Ahead of this month’s Dive In festival, Karla Gahan of VinciWorks, says “by relying so heavily on shortcuts, we are tapping into our biases and risk making poor choices”
I’ve been considering how bias impacts our decision-making processes and whether we as risk managers can do anything to counter the negative impacts that this has on our organisations. As risk managers, to remain relevant, we need to become more aware of such behavioural drivers and adapt our skills to ensure we are helping to influence change.
Many firms are implementing unconscious bias training as part of their diversity and inclusion agenda. I would counter that this training does not work and a more fundamental shift is needed. The term ‘unconscious bias’ (or implicit bias) tends to be used as a shorthand for unacceptable behaviour that relates to gender, race, religion, sexuality and age. I propose that these forms of discrimination, either conscious or not, could easily fall under the heading of unlawful behaviour and do not necessarily need to be the primary focus of discussion about unconscious bias.
As a species, we’ve evolved to develop shortcuts in our decision-making processes to enable us to go about our daily lives in the most efficient manner.
These shortcuts open us up to biases that can have a detrimental effect on our decision-making and behaviour towards others – for example, whether to include people in a team, promote them, value their opinion, and many other choices.
While we may consider ourselves to be good decision-makers or judges of character, by relying so heavily on these shortcuts, we are tapping into our biases (unconscious or otherwise), and we risk making poor choices.
GIVE BIASES A NAME
To be able to identify and counter these biases, we need a common language that we can use as part of our organisational culture. By naming these behaviours, we can then focus on changing them. As risk managers, if we learn about and adopt this language, and consider the drivers that can change behaviour, we can help to shape a better risk culture, and encourage better decision-making.
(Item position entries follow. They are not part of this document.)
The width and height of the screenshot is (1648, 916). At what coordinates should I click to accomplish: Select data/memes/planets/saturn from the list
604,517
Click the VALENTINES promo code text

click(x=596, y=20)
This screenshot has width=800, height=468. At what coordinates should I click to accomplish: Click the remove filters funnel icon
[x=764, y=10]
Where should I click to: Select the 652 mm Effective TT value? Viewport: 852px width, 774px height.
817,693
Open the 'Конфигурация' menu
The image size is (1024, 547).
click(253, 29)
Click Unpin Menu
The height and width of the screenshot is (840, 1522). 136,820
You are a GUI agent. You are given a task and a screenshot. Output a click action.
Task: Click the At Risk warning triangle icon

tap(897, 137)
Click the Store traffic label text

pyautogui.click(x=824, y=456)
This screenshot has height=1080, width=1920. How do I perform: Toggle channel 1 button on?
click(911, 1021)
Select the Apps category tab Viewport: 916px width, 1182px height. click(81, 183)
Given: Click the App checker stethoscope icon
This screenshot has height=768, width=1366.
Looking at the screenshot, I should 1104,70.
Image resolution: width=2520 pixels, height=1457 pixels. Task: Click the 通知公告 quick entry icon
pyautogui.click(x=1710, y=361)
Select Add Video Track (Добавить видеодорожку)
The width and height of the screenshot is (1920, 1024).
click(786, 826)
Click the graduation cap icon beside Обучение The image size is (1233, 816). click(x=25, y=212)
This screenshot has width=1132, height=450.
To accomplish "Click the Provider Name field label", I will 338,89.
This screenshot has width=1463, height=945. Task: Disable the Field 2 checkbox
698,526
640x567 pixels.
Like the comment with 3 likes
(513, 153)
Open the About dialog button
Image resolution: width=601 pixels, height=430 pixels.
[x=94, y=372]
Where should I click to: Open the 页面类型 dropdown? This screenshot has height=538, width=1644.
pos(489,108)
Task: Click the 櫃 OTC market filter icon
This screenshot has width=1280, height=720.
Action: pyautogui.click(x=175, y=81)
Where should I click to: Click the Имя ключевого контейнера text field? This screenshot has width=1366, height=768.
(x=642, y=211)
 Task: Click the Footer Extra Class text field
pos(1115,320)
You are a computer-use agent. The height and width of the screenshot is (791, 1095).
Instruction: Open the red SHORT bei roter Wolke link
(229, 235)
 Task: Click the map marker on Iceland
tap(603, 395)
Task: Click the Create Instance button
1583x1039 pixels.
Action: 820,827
For example, when undertaking risk assessments, or attending risk committee meetings, there is the potential that the biases influencing the outcome of those sessions mean that you are liable to arrive at your conclusions without considering alternatives:
- Confirmation bias – Are you capturing what people want you to hear rather than an accurate picture of what is or could be having an impact on your organisation?
- Status quo bias – Do people not want to make any changes to the risks or controls as it will take (cognitive) effort to consider alternatives?
- Availability bias – Will people talk about risks that relate to what is at the forefront of their mind, either in terms of what they’re working on or what’s in the press at the time of your discussion?
There are a number of techniques available to us to help to either counter or harness existing biases to shift behaviour, including the concept of ‘nudging’.
In practical terms, this means that the brain can be ‘nudged’ or guided into making better decisions in line with its own interests or good behaviours. A nudge influences behaviour without inducement, threat or argument and still allows for freedom of choice. It is designed to help anchor the unconscious mind on the desired outcome without the need to engage the rational part of the brain that may sabotage the behaviour. It’s about framing options to influence choices.
We as risk managers need to learn about the behavioural risks to our organisations and how to ensure that we build in practices that will make us more resilient.
Most importantly, we need to ensure that a variety of perspectives is available to us – diverse ways of thinking will enable us to make better decisions.